About the Fort
Who You'll See
The fort's first commanding officer was its namesake, Colonel Henry Atkinson. The nerve center of the garrison was the Orderly Room, and that remains true today. Here you'll find the commanding officer at his desk surrounded by lower-ranking officers and his adjutant (assistant). You may also spy him on the parade ground, inspecting troops' quarters, or entertaining dignitaries.
Company G of the 6th US Infantry may be the smallest company on post, but they're sure to be the least forgettable. You can see (and hear) them several times a day firing any number of our period reproduction artillery pieces. These guns were used for signaling, celebration, and warfare. The fort was originally armed with artillery pieces that could fire parallel to the fort walls and eradicate entire ranks as they approached.
The 6th can be readily identified by their blue wool dress coatees, or in the summer months by their white roundabouts. They fire a .69 caliber smooth bore flintlock musket, have a bayonet at the ready, and go by the nickname "The Regulars."
1st Rifle Regiment
The Riflemen functioned as the special forces of the time period Fort Atkinson was in active military service. They can be identified by their yellow-fringed green frocks and flintlock rifles. They often are armed with a menacing belt axe and knife. During the time of the fort, the Rifle Regiment was disbanded. Many of those stationed at Fort Atkinson were amalgamated into the 6th Infantry.
Because the fort was situated deep in the frontier territory and amongst native tribes, the Indian Agent played an important role in maintaining communication and balancing the tensions of a growing nation. Visit the Council House located beyond the north gate to catch a glimpse of the "grand hall on the plains." Be sure to inspect the elaborate candle chandelier system.

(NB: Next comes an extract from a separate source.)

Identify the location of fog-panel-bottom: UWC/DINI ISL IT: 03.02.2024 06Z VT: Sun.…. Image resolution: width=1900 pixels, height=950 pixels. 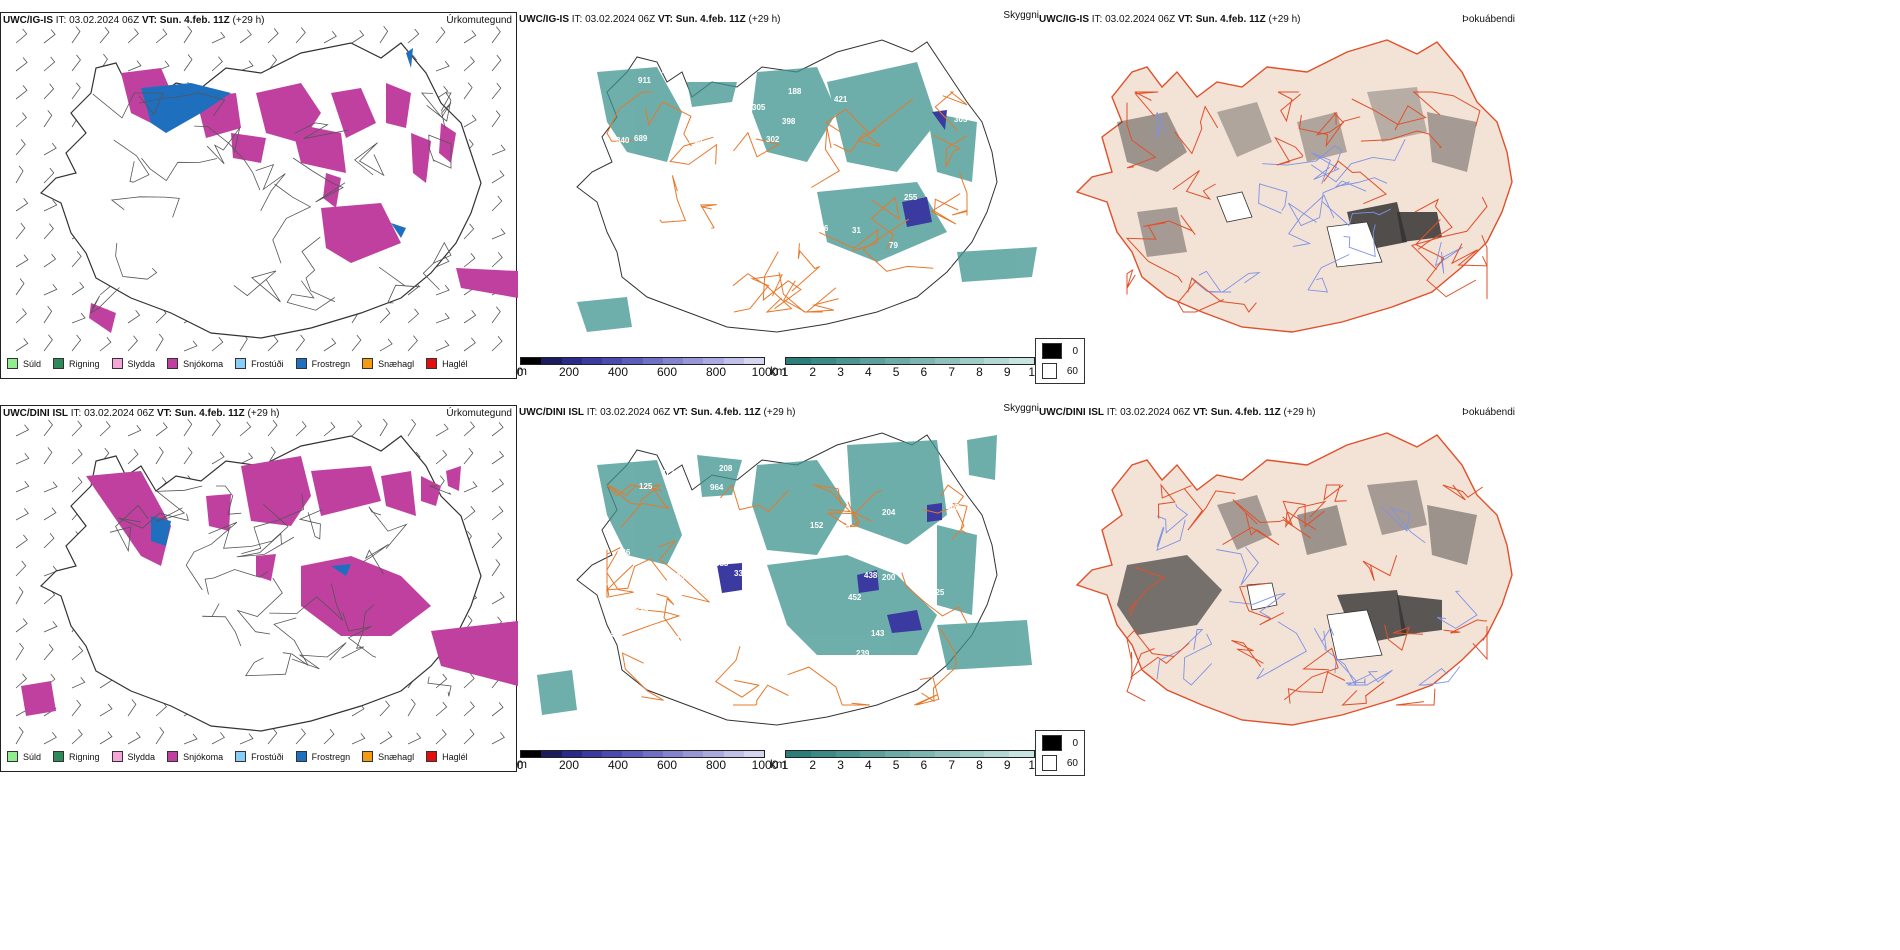
(1277, 590).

The blacksmiths (and their variants, including ferriers and armorers) were responsible for nearly everything made of steel or iron at the frontier fort. Employing roughly 25 smiths at its height, the fort produced nails, horseshoes, wagon wheel bandings, door latches, hinges, farming implements, and much more. They were also responsible for repairing the weaponry housed here. Today the blacksmiths carry on this tradition and have fabricated and maintained all of the hardware used in the construction of the fort. They also make reproduction pieces that can be purchased in the Sutler's Store.
Watch as our master carpenter demonstrates the tools and trade of an early 19th century woodsmith. Look for his handiwork and repairs throughout the fort, from caned chairs, dining tables, and benches to planer marks on the floors and window sashes.

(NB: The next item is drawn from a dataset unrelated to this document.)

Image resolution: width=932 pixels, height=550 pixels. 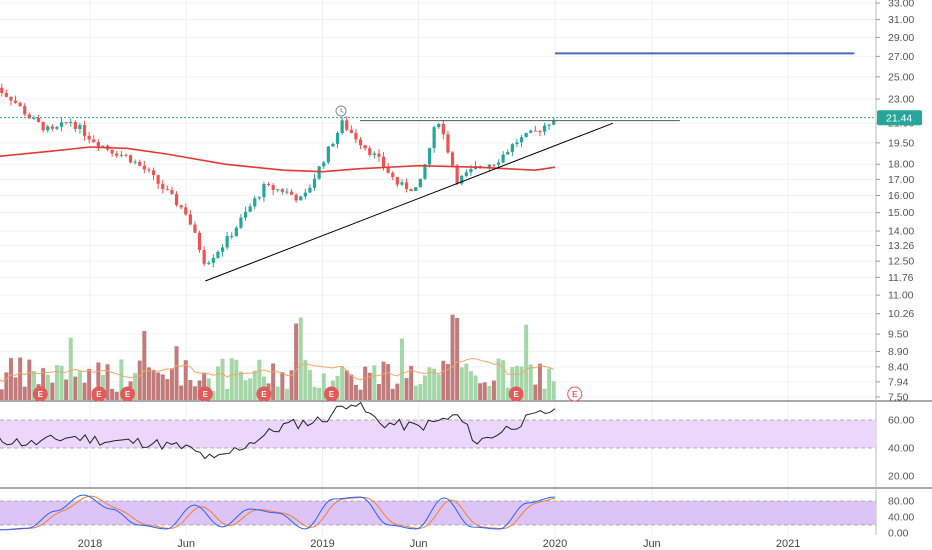 What do you see at coordinates (901, 100) in the screenshot?
I see `price-tick-label: 23.00` at bounding box center [901, 100].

The cooper was responsible for making buckets, barrels, canteens, and the like. Wooden vessels of this time are unique in that, they will leak for a short time until the water swells the wood, thus sealing the joints. You can see the handiwork of the fort coopers at nearly every turn.

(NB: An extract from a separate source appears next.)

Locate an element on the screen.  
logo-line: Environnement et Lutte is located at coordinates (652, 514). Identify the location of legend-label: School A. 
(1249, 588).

Like the blacksmiths, the tinsmith was a crucial artisan in the early America military, particularly on this remote outpost. The tinsmith produced cups, lanterns, basins, canteens, and countless other items used in the everyday lives of those stationed here. After visiting the tinsmith's well-kempt workshop, be sure to peruse his wares for sale in the Sutler's Store.
The musicians served as the command and control mechanism of the early American military. Moving thousands of troops via voice commands over the thunderous roar of muskets, rifles, and cannons would be impossible. Instead, every maneuver, task, and event in a soldier's life had a musical counterpart. The musicians would translate officers' commands into musical form that could be heard over great distances. The military employed fifes and drums (Infantry) as well as whistles and bugles (Rifle Regiment). You can easily spot the Infantry musicians by their red coatees.
Come and explore the "cutting edge" medical technology practiced here at Fort Atkinson. You can view the surgeon's quarters, the sick bay, and a host of period medical implements.
The laundresses served an incredibly important role at this frontier post. Keeping a force of nearly 1,000 men clean was no easy task, considering the amount of physical work the men did in and around the post and the primitive tools and soaps the laundresses had at their disposal. Laundresses were paid directly out of soldiers' wages. Come see them work just outside the north gate.
Spinners and Weavers
Visit the talented spinners and weavers located along the southeast wall as they create period wares using time-honored techniques and tools. Watch as they spin raw wool into yarn and then weave it into any number of useful products.
The cultural center of the original post, the Sutler offered hundreds of items for sale to the soldiers and civilians living here. It still serves both functions today. Stop in and peruse the many items for sale, many made by Fort Atkinson artisans; enjoy a song or two on the period music box; have a slice of pie and cup of fresh-squeezed juice while you enjoy any number of musicians playing traditional instruments.
Teacher and Pupils
Fort Atkinson housed the first school in Nebraska. Many of the married officers had children, as did many of the civilian families living just outside the walls. Come and see what they were learning in the 1820's by visiting the school room on the northeast wall. Be sure to listen for the school bell, and don't be tardy!
Officers were treated to a substantially finer staple than the average enlisted men. You can watch the officers' mess prepare the noon meal over an open fire each day on the west wall. Also, be sure to visit the outdoor bread oven located just across from the Council House.